→ Requirement:
Repeat the records below word for word, leaving out the pictures.

Stored dataset items
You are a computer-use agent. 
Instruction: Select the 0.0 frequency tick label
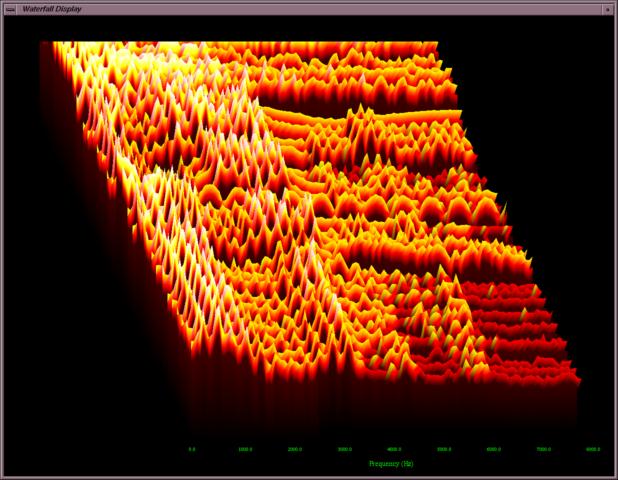point(192,450)
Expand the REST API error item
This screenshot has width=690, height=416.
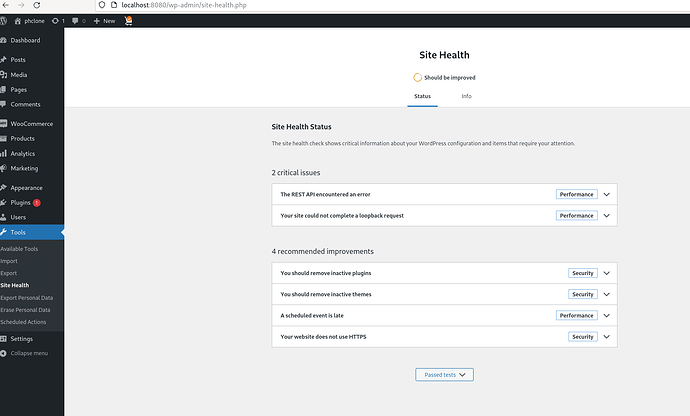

→ Solution:
You are a computer-use agent. 
Instruction: Select the 0.0 frequency tick label
point(192,450)
Expand the REST API error item
This screenshot has width=690, height=416.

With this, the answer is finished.